Near the beginning of the book, Dayen introduces Lisa Epstein, one of the three main people he profiles. Epstein was a nurse whose house was foreclosed on, but she fought back and ended up becoming a foreclosure activist.

When Epstein and her husband got into financial difficulties, she tried to be proactive. She calculated that they could afford to pay their mortgage for nine more months, so she didn't wait to run out of money. Instead, she called the mortgage company to see if they could make some arrangements.

The company kept asking for paperwork, which it kept losing. And Epstein kept being connected with different people, having to narrate the whole situation from the beginning each time.

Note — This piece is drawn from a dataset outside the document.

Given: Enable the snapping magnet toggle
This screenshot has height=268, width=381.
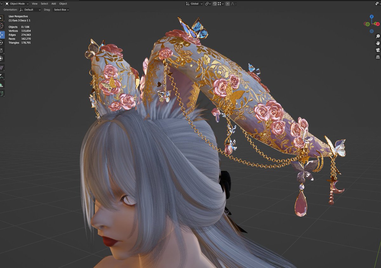Looking at the screenshot, I should pos(215,4).
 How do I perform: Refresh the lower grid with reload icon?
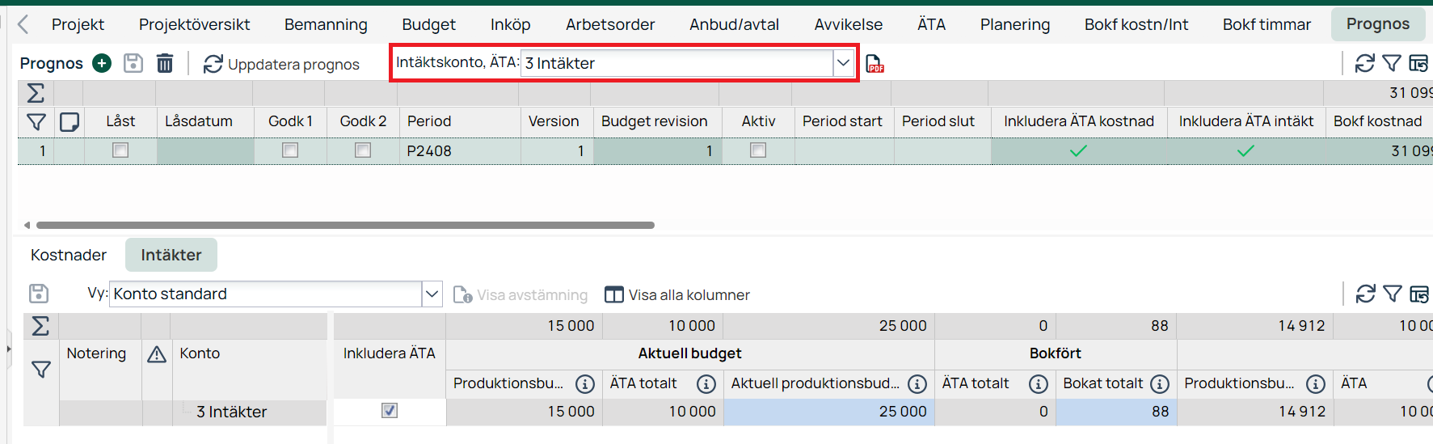[1365, 294]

The runaround used up Lisa's entire buffer of savings. Instead of being able to act prudently in January, she was now desperate in September, after wasting months calling, faxing, pleading, and begging. Finally someone at Chase offered advice. The bank had enough problems assisting borrowers who had already defaulted; it would never go out of its way for someone current on her loan. And while no agent ever said explicitly, You must skip a few payments to earn our attention, the implication was clear: Lisa should stop paying her mortgage for ninety days, trigger a formal default, and then call back. Only then would Chase offer help. (pp. 13-14)
So that's what she did. And then:
The ninety days were up, and Lisa called Chase again. "Okay, it's been three months," Lisa said. The rep said Chase would send something right out to her, just hang on, not to worry.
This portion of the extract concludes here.